- What you should do: In the forum thread below, what caliber of mountain rifle does bowstring offer to lend?
— Start of Source document —
# Who else is getting pumped up?!?



## HandgunHTR (Sep 29, 2009)

The 10th is fast approaching and I am getting psyched up!

My new tent should be here today and I will be getting the camping gear ready this weekend.  Going out Sunday evening to put the last few practice shots through the Encore as well.

I stepped outside this morning to a nice crisp, cool morning and thought, "Now this is hunting weather!"

I am looking forward to my first bear hunt and meeting all you fine Woodyites!


----------



## cheezeball231 (Sep 29, 2009)

HandgunHTR said:


> I stepped outside this morning to a nice crisp, cool morning and thought, "Now this is hunting weather!"



X2


----------



## dertiedawg (Sep 29, 2009)

I am so psyched!! Especially after my dream the other day - http://forum.gon.com/showthread.php?t=416738


----------



## 7Mag Hunter (Sep 29, 2009)

Hey Vin, did you hear from old Hippie ????
Is he gonna make it, and loan you a muzzleloader????


----------



## dertiedawg (Sep 29, 2009)

7Mag Hunter said:


> Hey Vin, did you hear from old Hippie ????
> Is he gonna make it, and loan you a muzzleloader????



Haven't heard from him yet, but I will give him a call soon.... reeeeeaaaaaal soon!! Several others have also offered to lend me one of their muzzleloaders... what a great group of guys on this site.


----------



## deerslayer357 (Sep 29, 2009)

I'm gonna be at Cohutta on the 10th and 11th.  School has made me a 'weekend warrior' if you will, oh well.  two days of hunting is better than no days hunting!


----------



## bowstring (Oct 1, 2009)

oh yea, cool weather, I am starting to rut around the house now. T-5 1/2 days for me.  ;-)  P.S.  I have 58 caliber mountain rifle and omega Vin can use.


----------



## dertiedawg (Oct 1, 2009)
— End of Source document —
— Start of Recorded information —
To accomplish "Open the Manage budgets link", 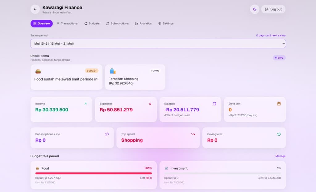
— End of Recorded information —
- Exercise output: 58 caliber